Extraits […] Le mercredi suivant il restait à élire le premier secrétaire du parti. Alain Savary et Guy Mollet battus, j’étais normalement seul candidat. Je savourais ma victoire lorsque Augustin Laurent m’appela au téléphone.
– Pierre, qu’est-ce que j’apprends? Tu seras le premier secrétaire? Ce n’est pas compatible avec ton engagement d’être premier adjoint à Lille, puis maire!

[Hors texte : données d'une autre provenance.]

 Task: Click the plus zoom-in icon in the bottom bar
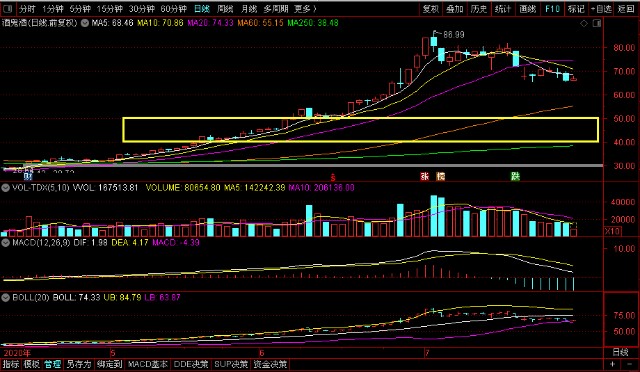tap(612, 364)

Il est vrai que, six mois auparavant, j’avais bel et bien accepté de me consacrer à ma tâche lilloise. Mais évidemment, les choses avaient évolué. Je pensais qu’il se laisserait fléchir, et je pris rendez-vous à Lille dans l’après-midi. Malgré l’intervention de son ami Debesson, secrétaire administratif de la fédération, dont j’avais sollicité l’appui, il ne voulut rien entendre. J’étais dans le plus grand embarras, écartelé entre un double engagement: celui pris vis-à-vis de François Mitterrand et celui pris auprès d’Augustin Laurent. Il est 5 heures de l’après-midi lorsque je quitte Lille. Au volant de ma voiture, j’ai le temps de réfléchir. Arrivé à Cambrai, mon choix est fait.

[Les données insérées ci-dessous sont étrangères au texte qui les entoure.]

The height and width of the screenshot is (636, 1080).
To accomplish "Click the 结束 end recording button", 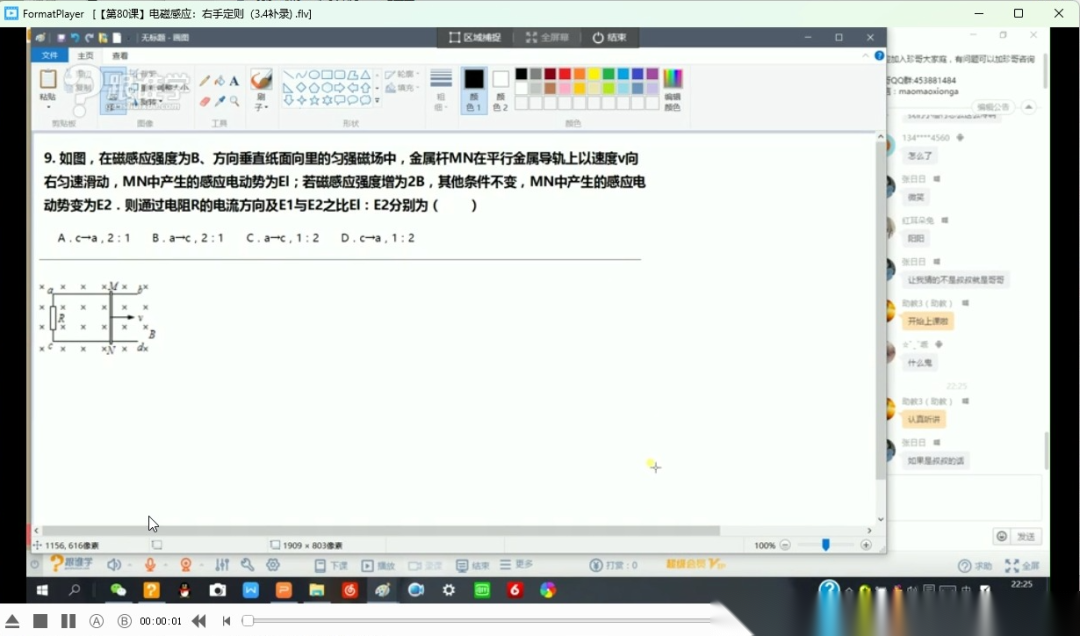I will (609, 37).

Je me rends dans un café sur la grand-place et je téléphone à François Mitterrand:
– Augustin Laurent ne veut pas!
– Cela n’a pas d’importance. Ce sont nos accords, il faut les respecter. De plus, je ne veux pas être premier secrétaire.
Encore plus embarrassé, je téléphone à Gaston Defferre pour lui demander conseil. Mon embarras ne fait que croître.
– Ce n’est pas possible, Pierre, me dit Gaston. Tu sais, dans les Bouches-du-Rhône, ils sont SFIO et Epinay c’est aussi leur victoire. Tu dois être premier secrétaire.
Je réfléchis rapidement, conscient qu’il faut réagir aussitôt: de ce café, je téléphone à l’AFP un communiqué de trois lignes: “le premier des socialistes dans le pays doit prendre la responsabilité d’être le premier dans le parti.” J’appelle de nouveau François Mitterrand pour l’en informer. Sa réaction est immédiate:
– Ah! dans quelle situation vous me mettez!
Le mercredi 16 juin, François Mitterrand est élu premier secrétaire, au grand plaisir de Jean-Pierre Chevènement. Il me dit alors:
– Pierre, je suis toujours dans la même disposition d’esprit. Je vais être le leader du parti, mais l’animation et l’administration, ce sera vous.
Le comité directeur est donc appelé à désigner un secrétaire à la coordination, celui que l’on appelle le numéro 2 du parti. Seul le Ceres votera contre moi, signifiant déjà son ambition. Le parti socialiste s’engage alors dans la décennie qui va le mener au pouvoir.